Bir gazetecinin damıtılmış vicdanı olması çok önemli. Damıtılmış vicdanınızla toplum vicdanı örtüştüğünde, siz başarılı gazetecisiniz demektir.
İşte dergide yer alan röportaj:
Türkiye’de televizyonlarda programlar hazırlamak, belgeseller, diziler, yarışmalar ve eğlence programları yapmak hep zor ve bir o kadar da riskli olmuştur. İşte tam on yıldır habere damga vuran bir televizyon FOX.
Bu çok önemli başarının arkasında ise mutfakta yetişmiş başarılı bir haberci ve işinin aşığı isim var. Fox Haber Genel Yayın Yönetmeni Doğan Şentürk. 2007 yılında başlayan başarı serüvenini 2018’e bir ay kala hala zirvede tek başına devam ettiriyor.
İyi bir haber ekibine ve haber önü sunum ekibine sahip olan Doğan Şentürk ile bu başarı öyküsünün perde arkasını, önünü sorduk.
Ve karşınızda, dizileri bile rahatsız eden başarılı bir haberci, Doğan Şentürk…
‘Kollektif bir başarımız var. Ama bir başarısızlığımız olduğunda onu da kollektif olarak göğüsleyebiliyoruz. Ben yıllar yılı devam eden başarıyı bir buna bağlıyorum’
-Sevgili Doğan, yıllarca çalıştığın kanalda haberciliğe neredeyse ambargo koydun. Bu tesadüfleri geçti, tam bir başarı öyküsü oldu. Ekibini nasıl kurdun? Bu ülkede haber bulmak zor. Bu temelleri nasıl oluşturdunuz?
-2007 yılında başladık bu olaya… 11’nci yılımıza girdik ve istikrarlı bir şekilde aynı ekiple devam ediyoruz. Bizim başarımızın en büyük temellerinden biri ciddi bir ekip ruhu olması.
Ekibin hepsi genç arkadaşlar ve piyasada habercilerin arasında yer alan isimler. Bunun dışında bir o kadar da takım oyununa uygun karakterler… Önemli olan da bu zaten. Benden başlayarak en alt kademeye kadar insanların önem verdiği unsurlar var.

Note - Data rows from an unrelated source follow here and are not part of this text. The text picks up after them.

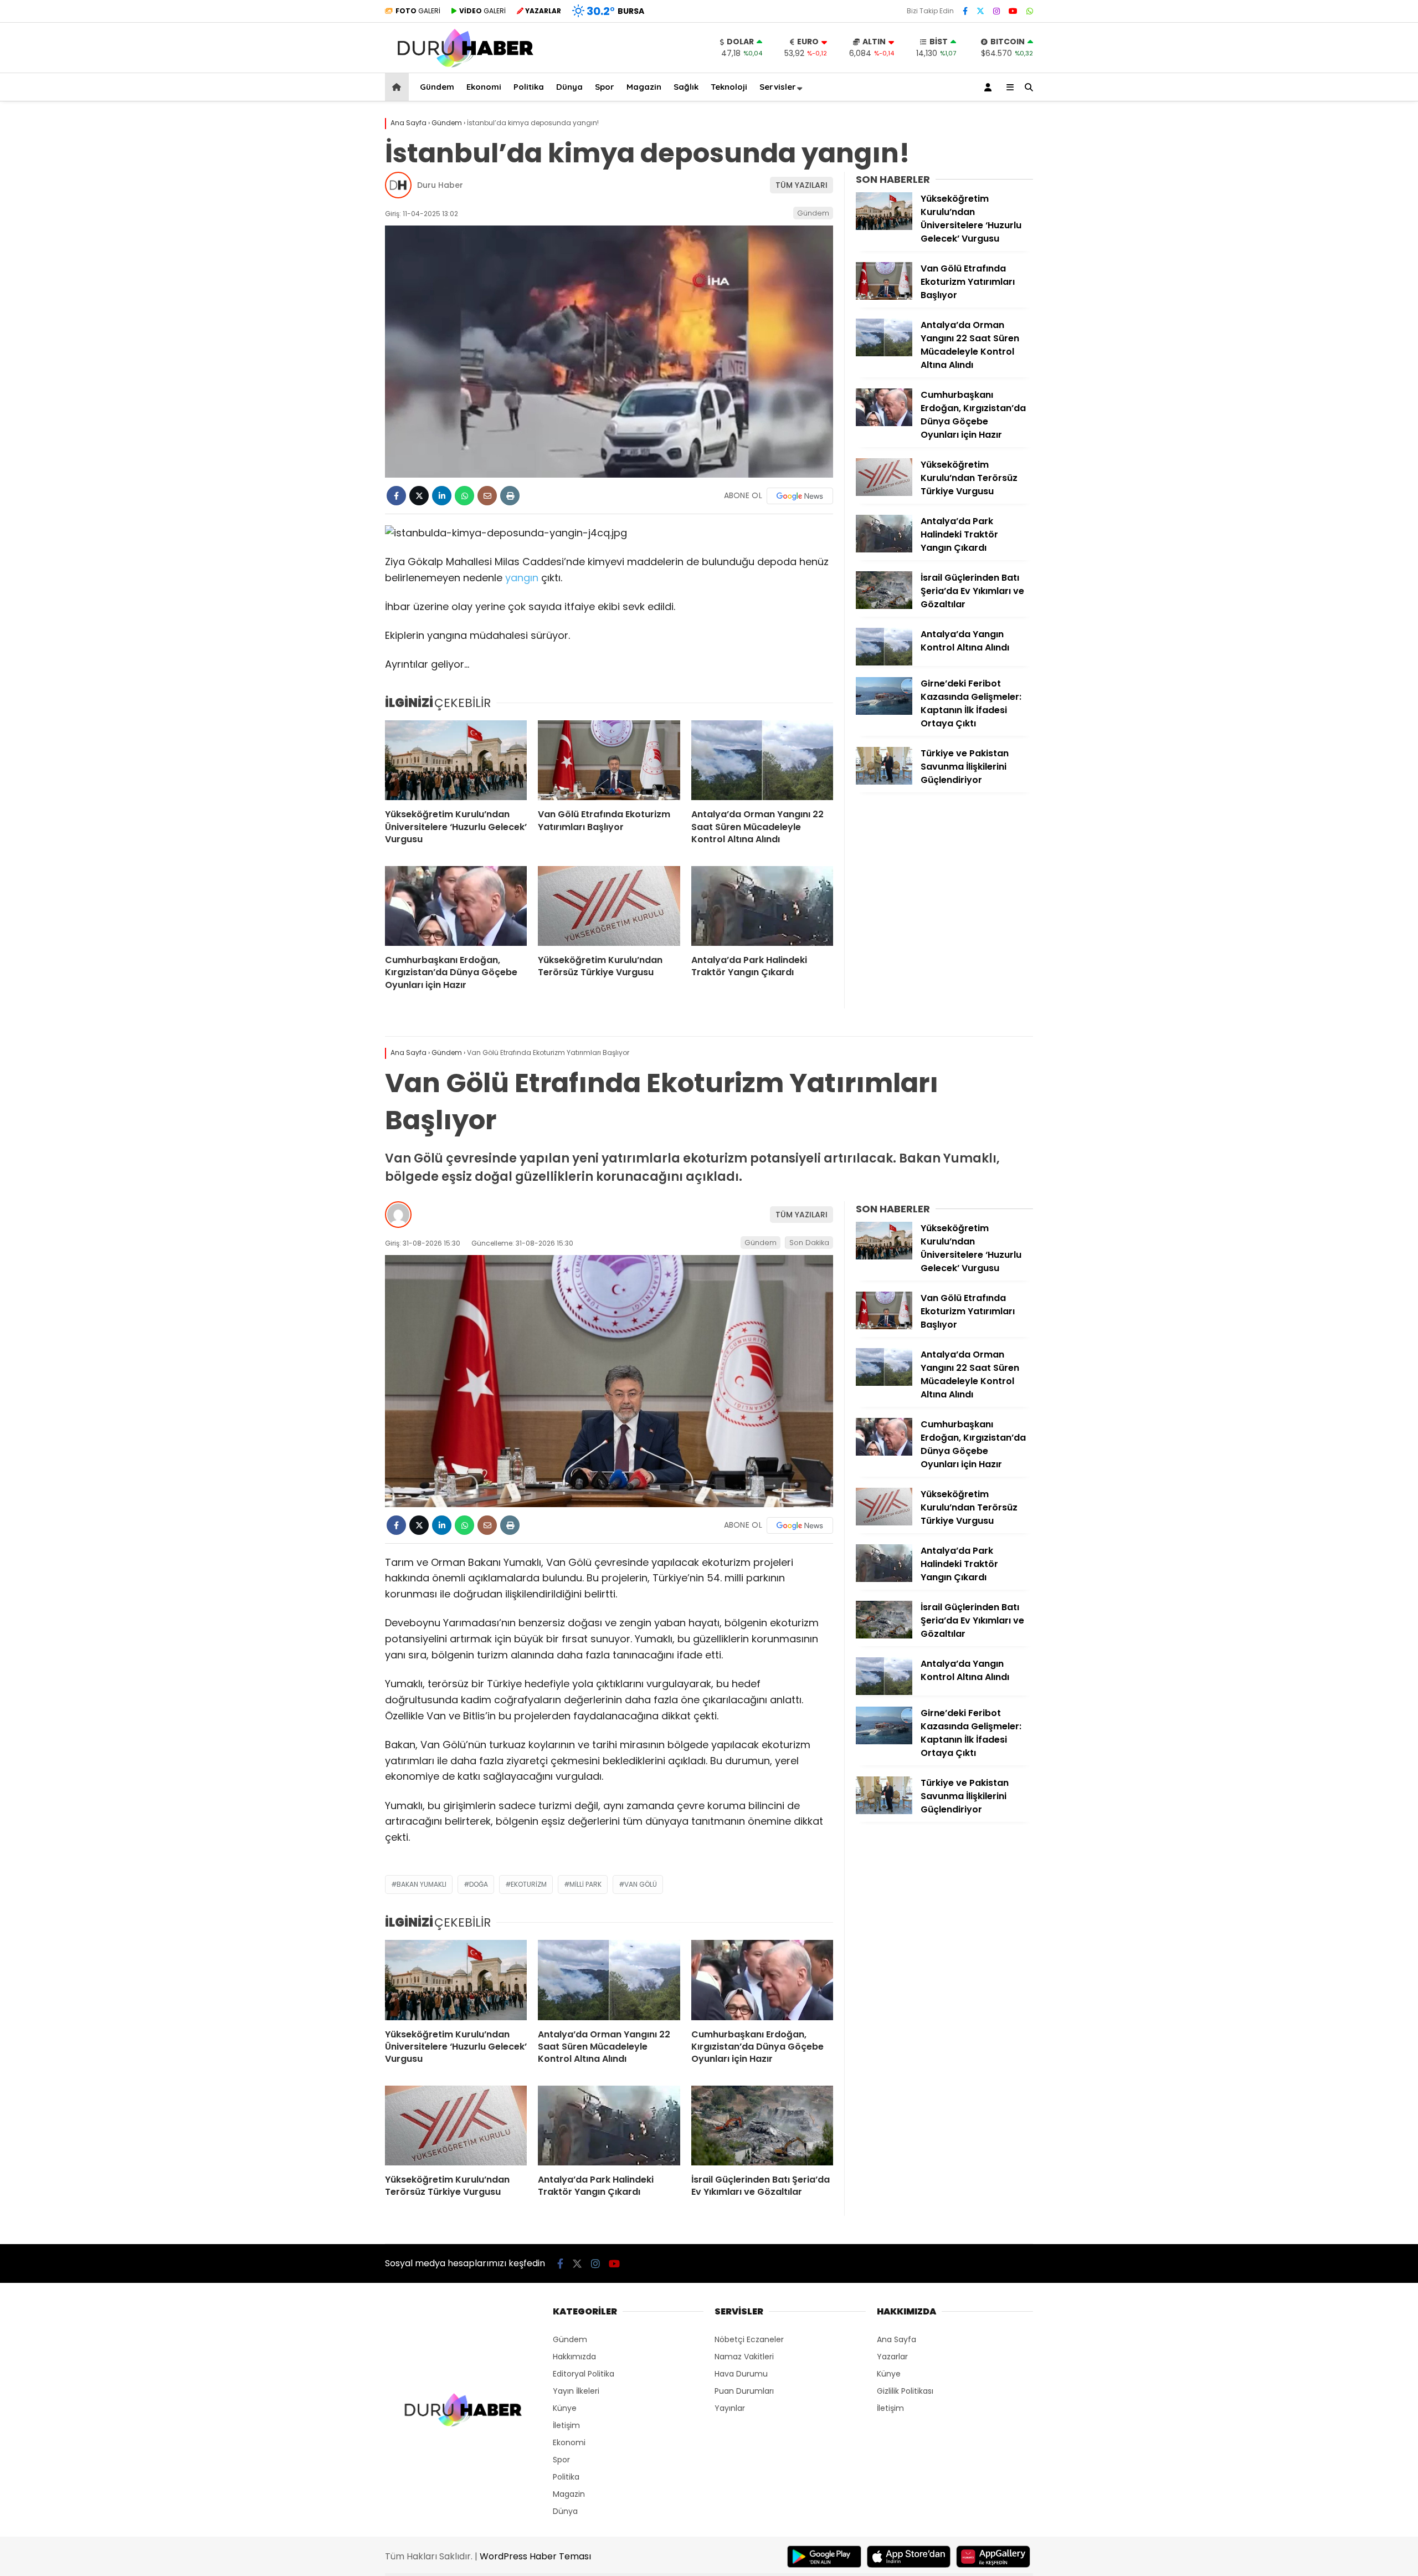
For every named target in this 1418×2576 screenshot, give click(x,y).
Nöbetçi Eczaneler (749, 2339)
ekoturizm (529, 1884)
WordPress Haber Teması (535, 2556)
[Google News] (800, 496)
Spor (604, 86)
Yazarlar (892, 2356)
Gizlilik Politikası (905, 2390)
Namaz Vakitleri (744, 2356)
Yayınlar (730, 2408)
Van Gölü (640, 1884)
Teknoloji (729, 86)
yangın (521, 578)
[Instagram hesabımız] (996, 11)
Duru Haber (440, 185)
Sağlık (686, 86)
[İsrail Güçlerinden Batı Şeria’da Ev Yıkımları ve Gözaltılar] (884, 606)
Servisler (777, 86)
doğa (478, 1884)
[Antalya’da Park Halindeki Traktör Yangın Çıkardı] (762, 906)
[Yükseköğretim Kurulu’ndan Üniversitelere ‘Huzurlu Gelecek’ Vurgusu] (456, 760)
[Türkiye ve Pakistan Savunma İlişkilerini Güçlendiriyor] (884, 781)
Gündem (437, 86)
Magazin (643, 86)
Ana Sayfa (896, 2339)
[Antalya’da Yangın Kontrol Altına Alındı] (884, 662)
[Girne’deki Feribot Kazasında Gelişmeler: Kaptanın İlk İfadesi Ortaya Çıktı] (884, 712)
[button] (398, 87)
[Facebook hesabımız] (965, 11)
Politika (528, 86)
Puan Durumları (744, 2390)
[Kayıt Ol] (989, 87)
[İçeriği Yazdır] (510, 495)
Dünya (569, 86)
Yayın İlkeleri (576, 2390)
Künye (565, 2408)
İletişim (566, 2425)
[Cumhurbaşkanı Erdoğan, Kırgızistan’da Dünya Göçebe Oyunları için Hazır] (456, 906)
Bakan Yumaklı (421, 1884)
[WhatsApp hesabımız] (1029, 11)
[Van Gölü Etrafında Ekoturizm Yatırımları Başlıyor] (609, 760)
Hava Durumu (741, 2373)
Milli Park (585, 1884)
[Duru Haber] (465, 67)
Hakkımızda (574, 2356)
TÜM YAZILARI (801, 185)
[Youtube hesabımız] (1013, 11)
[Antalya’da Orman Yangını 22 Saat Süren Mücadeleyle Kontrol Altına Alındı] (762, 760)
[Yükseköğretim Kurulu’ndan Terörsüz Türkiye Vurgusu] (609, 906)
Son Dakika (809, 1242)
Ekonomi (483, 86)
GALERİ (417, 11)
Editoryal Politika (583, 2373)
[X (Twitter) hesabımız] (980, 11)
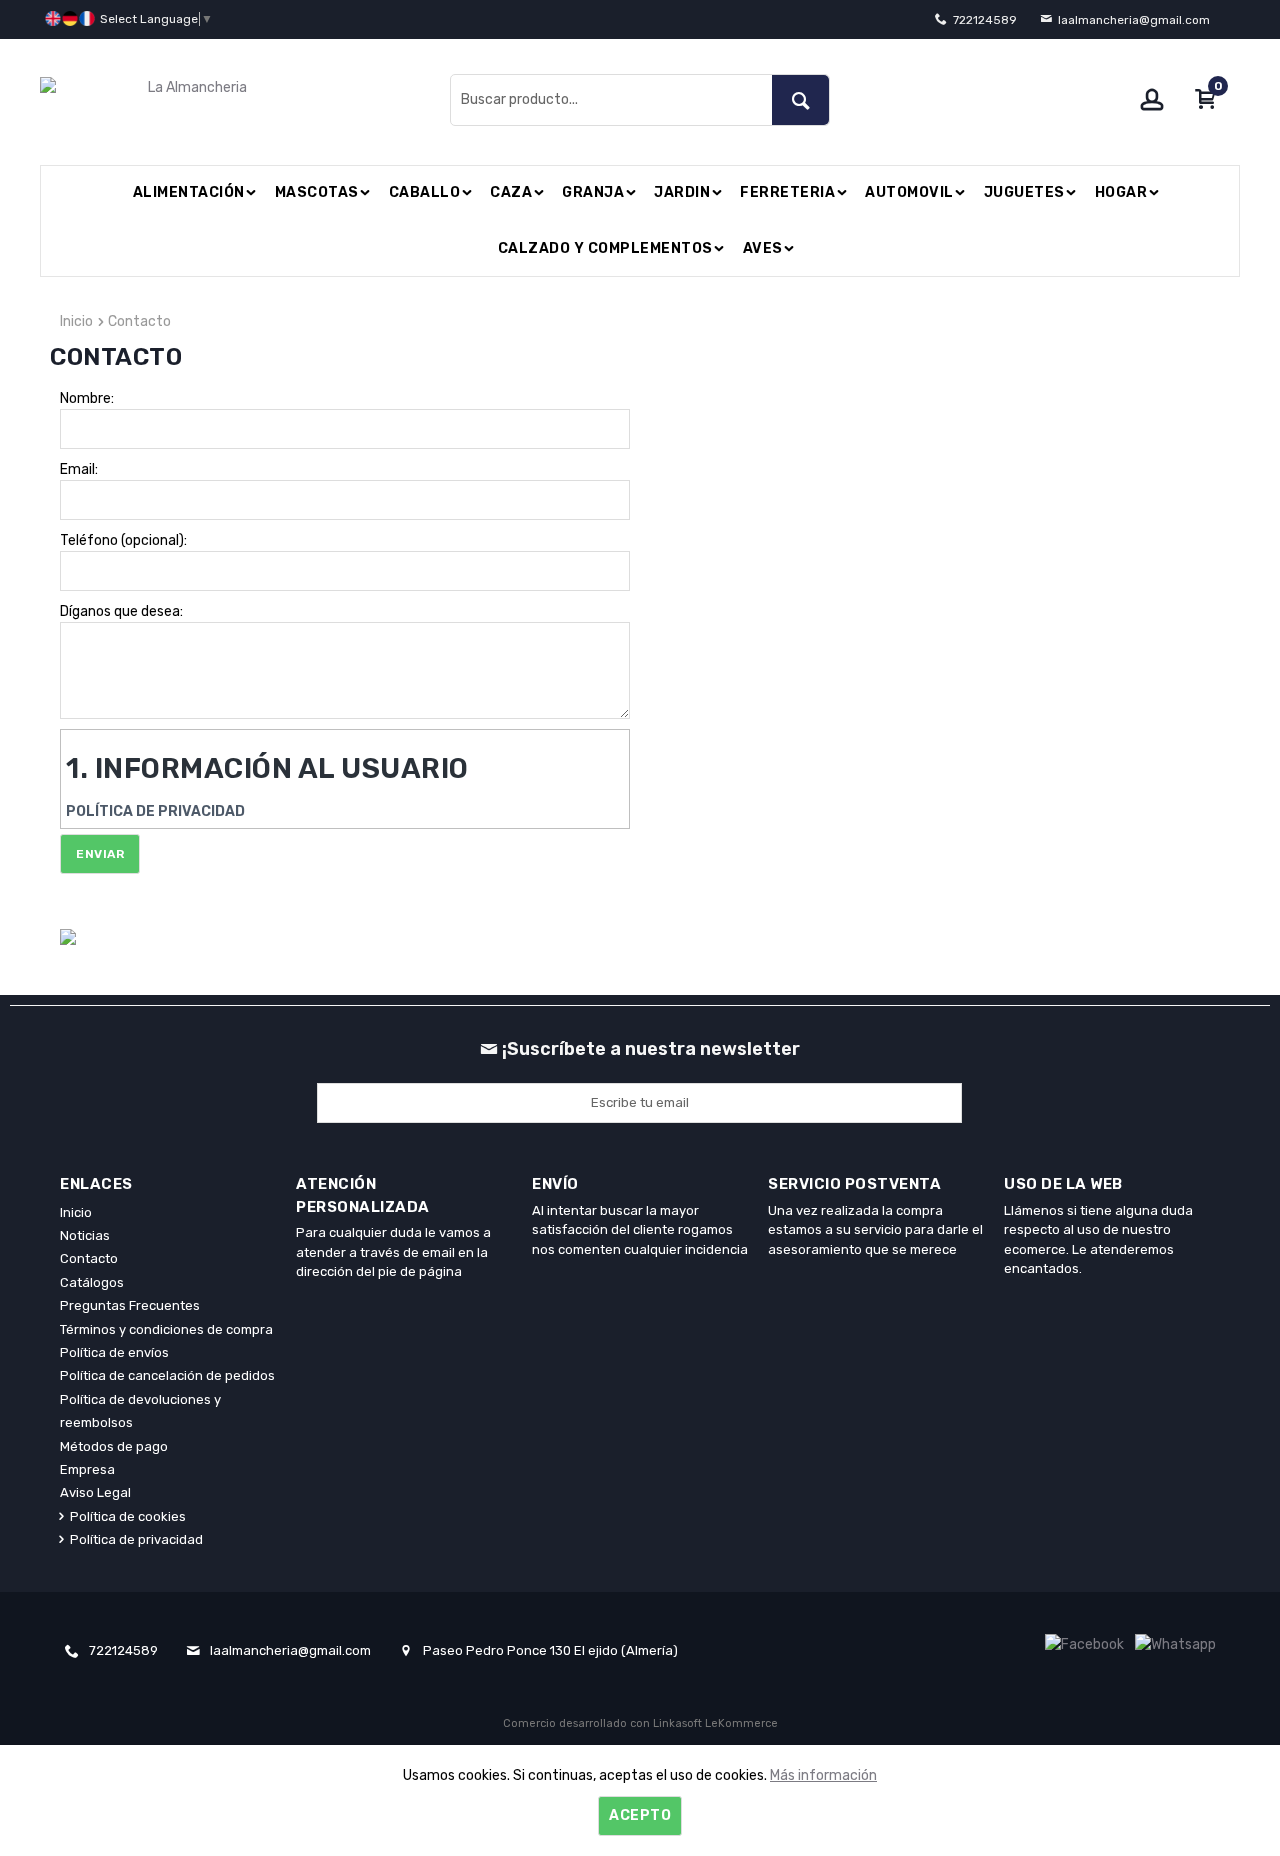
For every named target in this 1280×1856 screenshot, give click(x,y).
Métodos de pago (114, 1446)
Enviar (100, 854)
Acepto (640, 1815)
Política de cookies (128, 1516)
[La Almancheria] (240, 99)
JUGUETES (1024, 192)
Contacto (139, 321)
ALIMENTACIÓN (189, 192)
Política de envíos (114, 1352)
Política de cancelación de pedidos (167, 1375)
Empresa (87, 1469)
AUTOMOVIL (909, 192)
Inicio (76, 321)
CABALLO (425, 192)
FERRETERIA (787, 192)
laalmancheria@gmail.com (1134, 20)
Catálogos (92, 1282)
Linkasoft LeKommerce (715, 1723)
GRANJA (593, 192)
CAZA (511, 192)
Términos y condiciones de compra (166, 1329)
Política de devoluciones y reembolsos (140, 1411)
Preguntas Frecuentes (130, 1305)
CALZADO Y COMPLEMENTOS (605, 248)
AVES (763, 248)
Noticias (85, 1235)
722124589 (985, 20)
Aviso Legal (95, 1492)
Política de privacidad (136, 1539)
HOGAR (1121, 192)
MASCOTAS (317, 192)
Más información (823, 1775)
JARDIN (682, 192)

“Ben gazeteciliğimi iyi yapayım, dürüst ve istikrarlı olayım. Aynı zamanda başarılı huzurlu, sağlıklı olalım ve birbirimizin yarattığı boşlukları dolduralım. Birbirimizin hatalarını kapatalım.”
Habercilik, biliyorsun ki ego işidir. Ego çok önemlidir çünkü, hedefiniz ve ihtirasınız olacak. Ama maalesef bizim sektörde ego ve hırsın fazlası insanlara zarar verir hale geldi. Bunun kontrolü çok önemli. Ego işiniz için iyidir ama başkasının üstüne basmak, onları ekarte etmek üzerine kurulu olan ego zarar getirir.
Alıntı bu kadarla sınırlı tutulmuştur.